### Dataset records:
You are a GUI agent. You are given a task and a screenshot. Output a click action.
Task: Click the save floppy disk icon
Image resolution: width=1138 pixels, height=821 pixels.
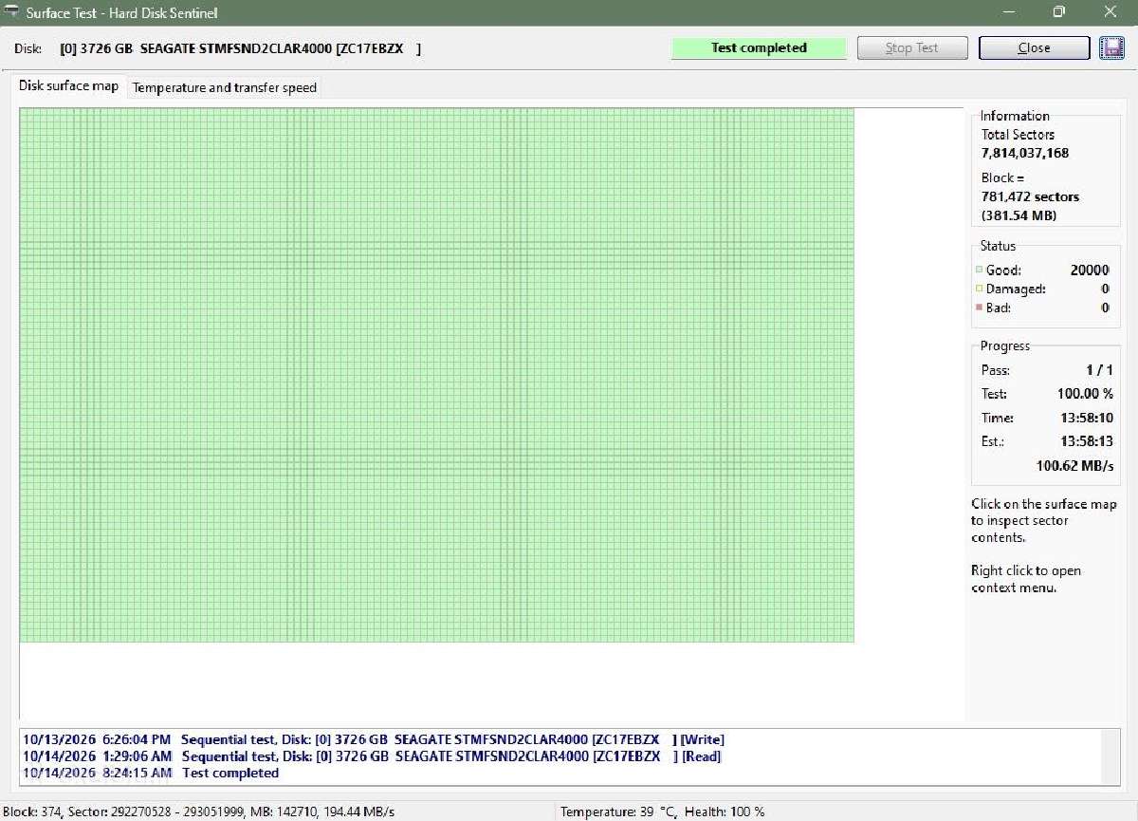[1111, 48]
==
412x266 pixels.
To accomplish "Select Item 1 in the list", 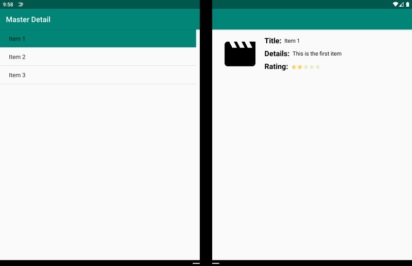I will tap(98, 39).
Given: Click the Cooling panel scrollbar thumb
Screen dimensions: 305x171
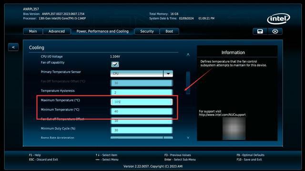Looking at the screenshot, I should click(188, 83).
...
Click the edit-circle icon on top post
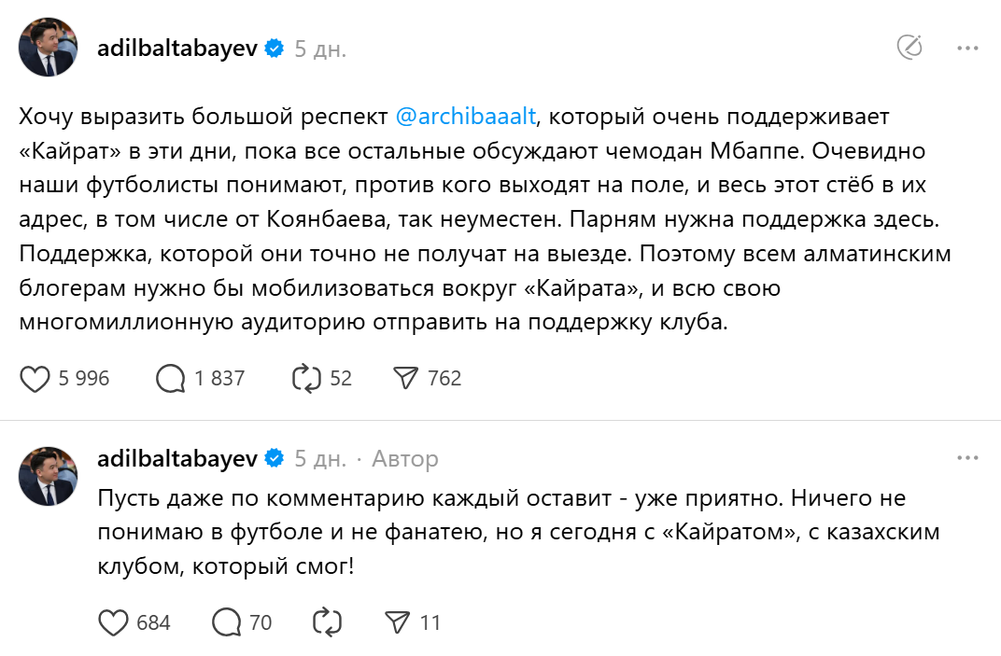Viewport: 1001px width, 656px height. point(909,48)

### Exercise details:
Copy out the material verbatim from the line containing "Given: Click the" to the line containing "Looking at the", both included. Leave the pictures out of your copy.

### Output for this exercise:
Given: Click the Cooling panel scrollbar thumb
Screen dimensions: 305x171
Looking at the screenshot, I should click(188, 83).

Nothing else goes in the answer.